▶ [Activity]: In full and without edits, write out the data that follows.

Saved entries:
■ ■ ■ ■

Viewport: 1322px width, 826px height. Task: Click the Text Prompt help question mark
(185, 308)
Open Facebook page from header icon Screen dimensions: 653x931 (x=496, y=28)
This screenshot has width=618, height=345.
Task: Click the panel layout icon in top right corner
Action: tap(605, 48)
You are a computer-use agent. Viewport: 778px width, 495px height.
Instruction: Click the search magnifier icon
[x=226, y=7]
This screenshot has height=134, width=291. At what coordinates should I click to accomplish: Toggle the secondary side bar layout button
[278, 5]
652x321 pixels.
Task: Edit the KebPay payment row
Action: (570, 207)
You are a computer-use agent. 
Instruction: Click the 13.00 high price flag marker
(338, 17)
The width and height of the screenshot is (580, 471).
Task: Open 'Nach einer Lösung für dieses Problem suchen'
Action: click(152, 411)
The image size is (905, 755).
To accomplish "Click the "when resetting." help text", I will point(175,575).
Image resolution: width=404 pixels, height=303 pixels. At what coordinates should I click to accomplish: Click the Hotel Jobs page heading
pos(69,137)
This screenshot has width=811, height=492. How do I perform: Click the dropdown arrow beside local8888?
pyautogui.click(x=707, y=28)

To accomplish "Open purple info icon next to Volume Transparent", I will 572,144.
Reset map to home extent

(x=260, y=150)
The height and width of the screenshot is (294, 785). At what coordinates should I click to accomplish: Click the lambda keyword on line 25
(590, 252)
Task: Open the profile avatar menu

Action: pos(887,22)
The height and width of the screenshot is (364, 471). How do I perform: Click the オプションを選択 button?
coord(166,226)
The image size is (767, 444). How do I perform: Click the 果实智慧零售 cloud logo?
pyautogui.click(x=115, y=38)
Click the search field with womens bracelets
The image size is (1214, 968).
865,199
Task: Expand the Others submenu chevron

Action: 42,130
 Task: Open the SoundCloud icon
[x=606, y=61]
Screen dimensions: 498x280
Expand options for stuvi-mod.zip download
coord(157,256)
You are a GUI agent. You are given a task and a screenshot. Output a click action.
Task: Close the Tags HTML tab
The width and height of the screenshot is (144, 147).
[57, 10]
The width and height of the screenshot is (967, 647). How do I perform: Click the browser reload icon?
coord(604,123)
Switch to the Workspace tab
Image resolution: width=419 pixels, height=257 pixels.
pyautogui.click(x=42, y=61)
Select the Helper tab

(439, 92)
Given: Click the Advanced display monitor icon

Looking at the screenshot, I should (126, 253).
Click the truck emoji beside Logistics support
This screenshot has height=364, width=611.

■ ■ ■ ■

▶ [Problem solution]:
Viewport: 1322px width, 826px height. Task: Click the Text Prompt help question mark
(185, 308)
Open Facebook page from header icon Screen dimensions: 653x931 (x=496, y=28)
This screenshot has width=618, height=345.
Task: Click the panel layout icon in top right corner
Action: tap(605, 48)
You are a computer-use agent. Viewport: 778px width, 495px height.
Instruction: Click the search magnifier icon
[x=226, y=7]
This screenshot has height=134, width=291. At what coordinates should I click to accomplish: Toggle the secondary side bar layout button
[278, 5]
652x321 pixels.
Task: Edit the KebPay payment row
Action: (570, 207)
You are a computer-use agent. 
Instruction: Click the 13.00 high price flag marker
(338, 17)
The width and height of the screenshot is (580, 471).
Task: Open 'Nach einer Lösung für dieses Problem suchen'
Action: click(152, 411)
The image size is (905, 755).
To accomplish "Click the "when resetting." help text", I will point(175,575).
Image resolution: width=404 pixels, height=303 pixels. At what coordinates should I click to accomplish: Click the Hotel Jobs page heading
pos(69,137)
This screenshot has width=811, height=492. How do I perform: Click the dropdown arrow beside local8888?
pyautogui.click(x=707, y=28)

To accomplish "Open purple info icon next to Volume Transparent", I will 572,144.
Reset map to home extent

(x=260, y=150)
The height and width of the screenshot is (294, 785). At what coordinates should I click to accomplish: Click the lambda keyword on line 25
(590, 252)
Task: Open the profile avatar menu

Action: pos(887,22)
The height and width of the screenshot is (364, 471). How do I perform: Click the オプションを選択 button?
coord(166,226)
The image size is (767, 444). How do I perform: Click the 果实智慧零售 cloud logo?
pyautogui.click(x=115, y=38)
Click the search field with womens bracelets
The image size is (1214, 968).
865,199
Task: Expand the Others submenu chevron

Action: 42,130
 Task: Open the SoundCloud icon
[x=606, y=61]
Screen dimensions: 498x280
Expand options for stuvi-mod.zip download
coord(157,256)
You are a GUI agent. You are given a task and a screenshot. Output a click action.
Task: Close the Tags HTML tab
The width and height of the screenshot is (144, 147).
[57, 10]
The width and height of the screenshot is (967, 647). How do I perform: Click the browser reload icon?
coord(604,123)
Switch to the Workspace tab
Image resolution: width=419 pixels, height=257 pixels.
pyautogui.click(x=42, y=61)
Select the Helper tab

(439, 92)
Given: Click the Advanced display monitor icon

Looking at the screenshot, I should (126, 253).
Click the truck emoji beside Logistics support
This screenshot has height=364, width=611.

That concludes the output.